Can you please give us your favorite “Life Lesson Quote”? Can you share how that was relevant to you in your life?

My wife had just left for graduate school in Tucson, Arizona, and I was a year away from completing a graduate program at McNeese State. It was a trying time as we had been together since we were freshmen in undergrad, and hadn’t really experienced the world without each other. About this time, that I read The Art of Happiness by the 14th Dalai Lama, and it really changed my view on life challenges.

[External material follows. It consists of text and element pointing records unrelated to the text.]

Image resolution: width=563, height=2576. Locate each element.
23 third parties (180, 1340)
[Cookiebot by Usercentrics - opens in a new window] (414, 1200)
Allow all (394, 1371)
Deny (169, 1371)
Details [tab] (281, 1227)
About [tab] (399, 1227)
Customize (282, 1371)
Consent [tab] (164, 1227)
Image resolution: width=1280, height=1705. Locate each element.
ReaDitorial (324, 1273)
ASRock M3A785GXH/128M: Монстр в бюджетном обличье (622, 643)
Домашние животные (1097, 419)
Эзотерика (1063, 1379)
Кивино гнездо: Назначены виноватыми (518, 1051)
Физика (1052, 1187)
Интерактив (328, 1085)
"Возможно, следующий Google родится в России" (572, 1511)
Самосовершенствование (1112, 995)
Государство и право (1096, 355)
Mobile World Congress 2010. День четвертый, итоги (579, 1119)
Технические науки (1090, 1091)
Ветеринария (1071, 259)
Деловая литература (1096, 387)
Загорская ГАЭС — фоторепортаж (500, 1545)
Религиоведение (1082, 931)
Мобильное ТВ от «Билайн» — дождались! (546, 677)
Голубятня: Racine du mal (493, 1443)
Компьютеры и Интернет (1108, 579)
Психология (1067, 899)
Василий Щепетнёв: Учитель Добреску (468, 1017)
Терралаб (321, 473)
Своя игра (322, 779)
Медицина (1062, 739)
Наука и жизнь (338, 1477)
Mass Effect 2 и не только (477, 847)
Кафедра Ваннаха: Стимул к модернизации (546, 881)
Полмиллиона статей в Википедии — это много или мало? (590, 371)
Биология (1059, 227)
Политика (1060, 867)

I am constantly pulling little morsels of knowledge from that book, and sharing it with patients. One of the takeaways in readings that followed was this quote: “Remember that sometimes not getting what you want is a wonderful stroke of luck.” I tend to always plan a few steps ahead. Often “a few steps” turns into “a dozen or so”, and I find that what was planned that far out won’t come to fruition. Rather than be disappointed, I try to see what is changing in expectations allowing me to appreciate, and how can I make the most of it. It’s not always as smooth as this sounds, but the quote is a constant reminder to be appreciative of the unexpected.

Is there a person in the world, or in the US whom you would love to have a private breakfast or lunch with, and why? He or she might just see this, especially if we tag them. 🙂

I would appreciate a cup of jo with Gabor Mate. His perspective on treatment has caused my view on the subject to change quite a bit, and I’m more at peace because of it. In the Realm of Hungry Ghosts is still as relevant today as it was when it was released in 2008, and is a constant reminder that we have a ways to go in the treatment of substance use disorders.